And one quick note about this — even if by some miracle the list below is dead on, there’s a good chance it won’t be the roster by next week. Even with the talent they have acquired, the Seahawks look for every chance to improve their roster, so inevitably somebody who makes the team Saturday will be replaced by a player off the waiver wire in the following days.
QB (2): Russell Wilson, Tarvaris Jackson
The big question is whether or not the Seahawks keep a third quarterback. Terrelle Pryor didn’t do enough to unseat Jackson as the backup, but are the Seahawks willing to use up a roster spot to keep him around? My guess is no.

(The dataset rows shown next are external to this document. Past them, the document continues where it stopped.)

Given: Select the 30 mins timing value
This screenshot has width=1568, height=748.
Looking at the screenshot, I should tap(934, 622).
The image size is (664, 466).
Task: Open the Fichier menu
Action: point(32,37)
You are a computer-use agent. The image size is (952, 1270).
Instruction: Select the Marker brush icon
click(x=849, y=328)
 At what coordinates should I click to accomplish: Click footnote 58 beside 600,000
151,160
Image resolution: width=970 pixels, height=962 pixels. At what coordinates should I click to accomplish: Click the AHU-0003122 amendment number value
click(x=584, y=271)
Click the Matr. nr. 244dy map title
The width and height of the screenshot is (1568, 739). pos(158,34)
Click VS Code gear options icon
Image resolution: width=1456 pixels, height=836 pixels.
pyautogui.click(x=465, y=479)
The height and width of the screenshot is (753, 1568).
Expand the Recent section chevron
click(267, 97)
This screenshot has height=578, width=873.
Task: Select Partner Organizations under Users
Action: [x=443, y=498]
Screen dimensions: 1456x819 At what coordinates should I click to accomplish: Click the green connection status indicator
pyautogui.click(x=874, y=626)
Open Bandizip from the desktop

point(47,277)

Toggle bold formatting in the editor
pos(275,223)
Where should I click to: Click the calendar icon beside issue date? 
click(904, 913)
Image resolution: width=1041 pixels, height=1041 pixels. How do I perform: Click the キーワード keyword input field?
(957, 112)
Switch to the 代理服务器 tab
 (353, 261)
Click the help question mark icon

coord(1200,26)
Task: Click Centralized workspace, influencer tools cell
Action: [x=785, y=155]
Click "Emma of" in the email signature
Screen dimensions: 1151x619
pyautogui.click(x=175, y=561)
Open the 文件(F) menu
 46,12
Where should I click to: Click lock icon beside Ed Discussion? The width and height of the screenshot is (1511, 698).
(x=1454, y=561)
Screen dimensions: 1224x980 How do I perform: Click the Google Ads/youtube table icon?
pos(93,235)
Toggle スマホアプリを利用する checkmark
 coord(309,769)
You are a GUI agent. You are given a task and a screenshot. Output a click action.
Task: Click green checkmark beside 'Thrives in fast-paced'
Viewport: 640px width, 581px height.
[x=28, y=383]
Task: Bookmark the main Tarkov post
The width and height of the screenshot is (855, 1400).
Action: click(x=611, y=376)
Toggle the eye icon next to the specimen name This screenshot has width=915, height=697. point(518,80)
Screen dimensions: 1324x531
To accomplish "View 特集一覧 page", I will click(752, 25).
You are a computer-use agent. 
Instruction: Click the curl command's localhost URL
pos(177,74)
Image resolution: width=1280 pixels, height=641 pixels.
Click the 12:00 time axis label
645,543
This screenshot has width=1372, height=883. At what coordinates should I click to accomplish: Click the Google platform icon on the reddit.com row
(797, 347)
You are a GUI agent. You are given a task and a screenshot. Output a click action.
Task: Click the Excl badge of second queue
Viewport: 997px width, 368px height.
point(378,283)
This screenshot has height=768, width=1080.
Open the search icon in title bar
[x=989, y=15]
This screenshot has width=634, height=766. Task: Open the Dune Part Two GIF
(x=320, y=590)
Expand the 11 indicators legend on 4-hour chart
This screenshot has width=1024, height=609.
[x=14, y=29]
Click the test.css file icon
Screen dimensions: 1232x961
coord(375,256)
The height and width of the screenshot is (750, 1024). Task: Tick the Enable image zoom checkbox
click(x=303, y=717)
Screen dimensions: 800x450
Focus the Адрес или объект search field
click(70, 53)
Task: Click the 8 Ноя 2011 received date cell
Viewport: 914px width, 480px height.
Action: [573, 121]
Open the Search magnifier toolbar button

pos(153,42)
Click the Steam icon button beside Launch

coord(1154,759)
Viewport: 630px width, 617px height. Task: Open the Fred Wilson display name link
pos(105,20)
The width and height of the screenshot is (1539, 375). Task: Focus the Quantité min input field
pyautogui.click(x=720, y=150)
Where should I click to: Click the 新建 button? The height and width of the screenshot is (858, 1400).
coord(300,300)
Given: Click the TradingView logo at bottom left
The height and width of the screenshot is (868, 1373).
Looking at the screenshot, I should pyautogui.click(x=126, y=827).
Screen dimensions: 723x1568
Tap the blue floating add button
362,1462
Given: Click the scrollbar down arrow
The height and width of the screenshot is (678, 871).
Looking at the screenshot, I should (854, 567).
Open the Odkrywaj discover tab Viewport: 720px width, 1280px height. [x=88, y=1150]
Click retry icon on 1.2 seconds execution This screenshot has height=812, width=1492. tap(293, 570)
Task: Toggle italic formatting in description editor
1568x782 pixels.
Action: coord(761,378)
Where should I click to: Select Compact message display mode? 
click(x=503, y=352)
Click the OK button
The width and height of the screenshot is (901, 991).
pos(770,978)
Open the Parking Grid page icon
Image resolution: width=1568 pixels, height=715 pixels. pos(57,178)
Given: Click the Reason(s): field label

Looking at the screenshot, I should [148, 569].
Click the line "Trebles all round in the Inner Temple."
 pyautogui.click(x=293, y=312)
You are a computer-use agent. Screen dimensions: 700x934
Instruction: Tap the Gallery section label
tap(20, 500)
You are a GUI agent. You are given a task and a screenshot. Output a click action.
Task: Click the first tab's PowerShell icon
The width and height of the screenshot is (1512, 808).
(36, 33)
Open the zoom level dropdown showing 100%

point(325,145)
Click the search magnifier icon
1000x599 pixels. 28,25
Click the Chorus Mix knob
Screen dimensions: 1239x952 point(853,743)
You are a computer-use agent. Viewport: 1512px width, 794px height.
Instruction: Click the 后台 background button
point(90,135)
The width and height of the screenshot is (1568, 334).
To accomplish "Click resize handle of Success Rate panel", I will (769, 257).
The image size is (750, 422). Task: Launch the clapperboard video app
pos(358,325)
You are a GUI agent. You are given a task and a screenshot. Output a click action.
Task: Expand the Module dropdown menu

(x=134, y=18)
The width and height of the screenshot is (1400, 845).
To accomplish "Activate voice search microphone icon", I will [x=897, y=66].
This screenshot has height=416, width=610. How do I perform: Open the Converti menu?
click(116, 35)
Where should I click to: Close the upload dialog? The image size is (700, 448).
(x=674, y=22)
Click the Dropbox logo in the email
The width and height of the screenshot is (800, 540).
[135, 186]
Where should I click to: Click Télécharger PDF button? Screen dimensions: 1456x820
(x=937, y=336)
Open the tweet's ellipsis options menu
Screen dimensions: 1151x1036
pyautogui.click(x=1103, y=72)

RB/FB (5): Marshawn Lynch, Robert Turbin, Christine Michael, Spencer Ware, Derrick Coleman
The Seahawks could decide to keep four here if they prefer a third quarterback or perhaps a 10th lineman, but Ware has a lot of value on special teams, and if Michael’s hamstring could linger into Week 1 or beyond, one more ball carrier for depth might be desirable.
WR (6): Percy Harvin, Doug Baldwin, Jermaine Kearse, Paul Richardson, Ricardo Lockette, Kevin Norwood
One of the tougher positions to figure out, both because there is good battle going on for the final jobs, and also because Norwood’s health is a question mark. Pete Carroll said Norwood, a fourth-round pick who was a standout in offseason workouts, could return to practice this week, but if Norwood isn’t available for game action for a few weeks, is he worth the roster spot as one of the final receivers, especially when a player like Bryan Walters has shown a lot of value on special teams? Lockette is somewhat on the bubble, but has enough special teams value that he’s likely safe. Phil Bates had a strong camp and a nice touchdown catch Thursday night, but he’s likely the odd man out.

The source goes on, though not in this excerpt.